交響詩篇エウレカセブン 第48話 を見る。

 これが見たかったッッ! 
 ギリギリを搾り出すような対等の空中アクション戦と、その果てにある少年少女たちの心のつながり。
 これです! これがエウレカセブンに期待していた部分の一つです。
 いやー、今回は本当に素晴らしかった。まずはアクションシーンですが、ニルバーシュとジエンドが無言でひたすらにドッグファイトをするところはドキドキしました。初めてロボットアニメを見たときのようなふわふわした無重力感を感じました。
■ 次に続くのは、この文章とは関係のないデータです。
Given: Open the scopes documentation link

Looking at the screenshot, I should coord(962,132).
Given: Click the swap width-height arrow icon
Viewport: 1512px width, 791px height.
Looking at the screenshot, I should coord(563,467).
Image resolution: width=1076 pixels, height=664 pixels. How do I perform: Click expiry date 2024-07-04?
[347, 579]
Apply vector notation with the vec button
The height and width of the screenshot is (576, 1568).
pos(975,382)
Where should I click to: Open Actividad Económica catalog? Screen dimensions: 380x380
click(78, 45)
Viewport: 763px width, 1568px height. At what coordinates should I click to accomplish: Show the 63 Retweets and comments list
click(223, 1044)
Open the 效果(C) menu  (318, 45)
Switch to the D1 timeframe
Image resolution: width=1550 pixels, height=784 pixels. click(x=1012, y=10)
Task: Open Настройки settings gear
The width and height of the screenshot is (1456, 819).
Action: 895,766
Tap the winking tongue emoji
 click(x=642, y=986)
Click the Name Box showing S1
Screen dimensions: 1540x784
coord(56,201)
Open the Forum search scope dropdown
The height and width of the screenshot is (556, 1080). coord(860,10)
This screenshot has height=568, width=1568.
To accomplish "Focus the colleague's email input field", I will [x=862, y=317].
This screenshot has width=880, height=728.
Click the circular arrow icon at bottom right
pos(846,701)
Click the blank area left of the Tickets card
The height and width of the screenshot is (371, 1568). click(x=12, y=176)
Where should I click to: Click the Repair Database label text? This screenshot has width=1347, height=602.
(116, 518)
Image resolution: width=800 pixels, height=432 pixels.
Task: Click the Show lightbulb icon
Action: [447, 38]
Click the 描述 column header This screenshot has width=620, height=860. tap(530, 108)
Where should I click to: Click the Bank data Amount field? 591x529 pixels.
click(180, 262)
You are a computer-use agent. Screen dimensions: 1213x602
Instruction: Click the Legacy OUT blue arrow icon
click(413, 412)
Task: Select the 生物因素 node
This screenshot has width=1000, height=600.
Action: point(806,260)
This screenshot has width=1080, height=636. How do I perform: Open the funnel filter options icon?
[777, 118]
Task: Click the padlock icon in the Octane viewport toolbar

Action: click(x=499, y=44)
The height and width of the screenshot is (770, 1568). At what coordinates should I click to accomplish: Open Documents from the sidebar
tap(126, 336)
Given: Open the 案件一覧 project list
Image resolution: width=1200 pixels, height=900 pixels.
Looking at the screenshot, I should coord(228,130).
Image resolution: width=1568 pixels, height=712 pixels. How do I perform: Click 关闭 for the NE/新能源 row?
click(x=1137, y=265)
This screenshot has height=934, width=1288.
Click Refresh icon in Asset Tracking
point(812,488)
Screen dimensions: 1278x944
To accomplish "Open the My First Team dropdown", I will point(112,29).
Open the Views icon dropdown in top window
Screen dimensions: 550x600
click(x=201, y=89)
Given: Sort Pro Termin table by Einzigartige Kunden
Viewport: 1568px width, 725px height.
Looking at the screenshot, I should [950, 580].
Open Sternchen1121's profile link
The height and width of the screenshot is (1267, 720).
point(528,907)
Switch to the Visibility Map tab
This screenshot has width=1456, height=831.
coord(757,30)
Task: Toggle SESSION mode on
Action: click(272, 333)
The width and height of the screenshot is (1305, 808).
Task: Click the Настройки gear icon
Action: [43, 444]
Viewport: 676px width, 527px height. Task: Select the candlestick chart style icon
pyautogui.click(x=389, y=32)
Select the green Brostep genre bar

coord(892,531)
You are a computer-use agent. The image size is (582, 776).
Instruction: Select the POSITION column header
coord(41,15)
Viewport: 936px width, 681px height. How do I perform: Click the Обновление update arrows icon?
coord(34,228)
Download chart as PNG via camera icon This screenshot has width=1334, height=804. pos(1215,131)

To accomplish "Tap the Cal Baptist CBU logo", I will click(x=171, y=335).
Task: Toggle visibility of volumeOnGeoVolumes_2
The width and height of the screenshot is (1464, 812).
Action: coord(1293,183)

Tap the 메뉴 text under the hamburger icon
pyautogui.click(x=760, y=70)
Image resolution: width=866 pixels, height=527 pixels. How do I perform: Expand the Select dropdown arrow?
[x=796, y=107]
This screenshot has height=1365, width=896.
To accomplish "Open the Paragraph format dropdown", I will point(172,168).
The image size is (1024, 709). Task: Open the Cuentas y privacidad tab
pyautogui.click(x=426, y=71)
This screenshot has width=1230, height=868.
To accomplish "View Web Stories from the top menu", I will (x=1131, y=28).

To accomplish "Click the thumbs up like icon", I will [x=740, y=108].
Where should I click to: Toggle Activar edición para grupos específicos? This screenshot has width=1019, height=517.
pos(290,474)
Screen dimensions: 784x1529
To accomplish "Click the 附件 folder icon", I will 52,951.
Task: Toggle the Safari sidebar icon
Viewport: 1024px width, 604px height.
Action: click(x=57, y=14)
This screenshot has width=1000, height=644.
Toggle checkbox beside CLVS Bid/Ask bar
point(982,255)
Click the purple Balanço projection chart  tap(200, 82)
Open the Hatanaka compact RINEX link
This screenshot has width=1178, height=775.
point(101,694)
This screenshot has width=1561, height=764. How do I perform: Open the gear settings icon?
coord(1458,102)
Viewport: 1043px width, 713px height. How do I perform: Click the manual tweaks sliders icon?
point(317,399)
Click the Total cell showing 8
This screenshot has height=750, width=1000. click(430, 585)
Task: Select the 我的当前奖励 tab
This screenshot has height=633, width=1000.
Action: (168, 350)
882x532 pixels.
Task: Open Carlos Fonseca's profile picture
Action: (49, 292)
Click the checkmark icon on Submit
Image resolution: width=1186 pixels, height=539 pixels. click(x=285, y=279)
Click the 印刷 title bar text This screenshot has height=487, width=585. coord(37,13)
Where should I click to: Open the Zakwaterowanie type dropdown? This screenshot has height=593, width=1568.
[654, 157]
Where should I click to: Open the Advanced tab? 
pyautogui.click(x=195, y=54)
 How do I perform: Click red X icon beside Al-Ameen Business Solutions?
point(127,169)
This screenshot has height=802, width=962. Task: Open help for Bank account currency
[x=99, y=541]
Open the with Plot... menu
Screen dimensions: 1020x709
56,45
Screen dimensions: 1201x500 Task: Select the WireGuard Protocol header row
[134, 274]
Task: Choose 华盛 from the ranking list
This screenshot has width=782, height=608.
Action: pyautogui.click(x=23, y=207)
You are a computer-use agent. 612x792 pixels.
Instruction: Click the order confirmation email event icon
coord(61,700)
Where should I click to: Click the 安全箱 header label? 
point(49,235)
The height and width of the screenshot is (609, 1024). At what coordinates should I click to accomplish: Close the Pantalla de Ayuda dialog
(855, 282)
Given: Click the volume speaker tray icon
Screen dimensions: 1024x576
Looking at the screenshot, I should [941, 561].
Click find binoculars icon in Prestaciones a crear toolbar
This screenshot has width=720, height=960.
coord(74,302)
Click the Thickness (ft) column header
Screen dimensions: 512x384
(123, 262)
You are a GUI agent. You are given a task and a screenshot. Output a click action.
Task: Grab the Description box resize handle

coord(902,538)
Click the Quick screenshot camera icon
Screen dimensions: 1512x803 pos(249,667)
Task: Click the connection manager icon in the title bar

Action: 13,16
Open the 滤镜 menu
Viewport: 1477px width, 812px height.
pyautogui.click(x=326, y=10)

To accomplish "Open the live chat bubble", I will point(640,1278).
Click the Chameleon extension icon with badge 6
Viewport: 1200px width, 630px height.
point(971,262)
今までのエウレカの戦闘はほとんどどちらかが一方的に勝利してきていたので、今回のやりあいはよかったです。
 それから、アネモネとドミニクがついに一緒になるエピソードは見事すぎます。
 エウレカレントンが早い段階で倦怠期を超越して、悟りの境地に達しちゃったので、ずーっと悶々とさせられてたんですよね。三クール目からの二人の関係が予定調和すぎてつまらなかった。絶対にゆらがない関係になると、周りが何をやっても変わらないので見ていて面白くないんですよ。二人の幸せな関係が周囲を操作するという逆転的な現象はあまりにもご都合主義的すぎる。
 そのため、大きな感情の津波がやってくるには敵役の二人のエピソードしかないと。で、期待したとおりにやってくれました。しかも、そこに敵味方との和解をしっかり組み込んでいて、理想的なキャラ相関関係の畳み方です。感動しました。

 僕がエウレカセブンに期待していたのは、まずはエヴァンゲリオンをどう消化してしまうのか? そろそろアニメ業界もエヴァの呪縛から逃れつつあったわけで、最後の徒花として現れたこの作品にはエヴァ後半にあった「壊れていく世界」を回復する意味があった。
 誰もが愛憎渦巻く世界の中で欲望(作中の大人であるゲンドウや、ミサト。リツコにしても義務と欲求を摩り替えていた)のままに生きて、最もわがままな主人公とヒロインを残して世界が壊れてしまうエヴァ
 それに対して、誰しもが義務から逃げようとはしない(そのために人間関係がギスギスしたりする)エウレカセブンには色んなところで不満もあったのですが、その中でもっとも義務に操られ続けた少年少女が今回、その関係を回復することで不満は解消されました。あそこは感涙ものでした。
 こうなるとハッピーエンドしかありえないわけで、ここまで来ればありがちでも全然オッケーです。デューイが権力を握ってホランドとの因縁を見せびらかす辺りはあまりにもベッタベタな展開に萎えたんですが、少年少女の物語として、ジュブナイルとして、ロボットアニメの正当な形としての終わりに期待したいです。

 ていうか、今回の作画は凄かった。どのカットのエウレカアネモネも可愛らしすぎる。これまでのエウレカセブンで溜めてきた様々な経験値が発揮された気がします。最終巻だけDVD買おうかなあ。